▶ What you should do: Search the data for the string "computer" and extract every line where it appears.

[Collected data]
===============

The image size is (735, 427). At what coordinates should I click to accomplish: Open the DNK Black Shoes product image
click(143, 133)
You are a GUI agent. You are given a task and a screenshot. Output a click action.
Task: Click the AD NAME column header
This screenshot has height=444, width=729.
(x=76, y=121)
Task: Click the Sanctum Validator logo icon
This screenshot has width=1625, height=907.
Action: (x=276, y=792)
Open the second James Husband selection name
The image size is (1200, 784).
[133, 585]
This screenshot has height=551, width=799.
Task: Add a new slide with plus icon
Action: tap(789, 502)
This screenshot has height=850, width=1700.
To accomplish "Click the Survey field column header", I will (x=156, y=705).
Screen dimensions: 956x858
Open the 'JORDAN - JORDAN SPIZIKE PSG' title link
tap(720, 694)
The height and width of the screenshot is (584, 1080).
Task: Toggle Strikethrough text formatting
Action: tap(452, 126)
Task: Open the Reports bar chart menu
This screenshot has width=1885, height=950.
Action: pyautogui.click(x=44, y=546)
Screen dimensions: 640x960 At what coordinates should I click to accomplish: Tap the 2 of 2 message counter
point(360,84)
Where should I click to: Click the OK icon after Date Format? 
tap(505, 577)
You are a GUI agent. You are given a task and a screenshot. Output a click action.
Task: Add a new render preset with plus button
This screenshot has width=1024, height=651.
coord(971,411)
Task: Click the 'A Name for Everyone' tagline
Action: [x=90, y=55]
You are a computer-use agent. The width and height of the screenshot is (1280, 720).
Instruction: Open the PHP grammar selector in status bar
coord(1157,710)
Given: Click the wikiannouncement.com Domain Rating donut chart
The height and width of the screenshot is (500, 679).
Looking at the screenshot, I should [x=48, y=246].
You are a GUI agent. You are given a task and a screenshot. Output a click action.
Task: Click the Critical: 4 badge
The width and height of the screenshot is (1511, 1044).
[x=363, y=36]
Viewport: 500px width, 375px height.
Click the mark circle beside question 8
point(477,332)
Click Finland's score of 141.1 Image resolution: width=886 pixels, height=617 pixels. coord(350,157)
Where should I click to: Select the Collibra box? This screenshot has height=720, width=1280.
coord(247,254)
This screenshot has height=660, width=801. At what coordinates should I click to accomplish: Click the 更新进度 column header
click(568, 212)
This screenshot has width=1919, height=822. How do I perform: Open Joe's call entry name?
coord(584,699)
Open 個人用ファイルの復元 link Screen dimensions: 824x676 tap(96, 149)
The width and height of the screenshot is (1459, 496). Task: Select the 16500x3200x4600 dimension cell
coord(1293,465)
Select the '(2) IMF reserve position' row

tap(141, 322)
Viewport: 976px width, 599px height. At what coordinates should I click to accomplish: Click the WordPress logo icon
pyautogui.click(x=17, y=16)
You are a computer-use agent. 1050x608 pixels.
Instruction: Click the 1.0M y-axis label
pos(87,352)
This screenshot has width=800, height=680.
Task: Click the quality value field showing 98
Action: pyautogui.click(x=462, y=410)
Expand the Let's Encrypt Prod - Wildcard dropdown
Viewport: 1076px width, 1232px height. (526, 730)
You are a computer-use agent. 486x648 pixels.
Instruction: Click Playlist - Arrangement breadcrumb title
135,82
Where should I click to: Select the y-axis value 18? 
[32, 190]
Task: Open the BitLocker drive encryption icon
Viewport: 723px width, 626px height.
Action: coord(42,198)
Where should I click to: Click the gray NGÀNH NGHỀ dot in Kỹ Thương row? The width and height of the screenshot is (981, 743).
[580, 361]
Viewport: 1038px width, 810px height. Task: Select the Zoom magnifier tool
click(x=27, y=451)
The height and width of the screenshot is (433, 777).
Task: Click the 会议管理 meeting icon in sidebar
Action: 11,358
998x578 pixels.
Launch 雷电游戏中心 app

===============

▶ Exercise response:
You are a computer-use agent. The width and height of the screenshot is (1280, 720).
You are a computer-use agent. 1050x608 pixels.
You are a computer-use agent. 486x648 pixels.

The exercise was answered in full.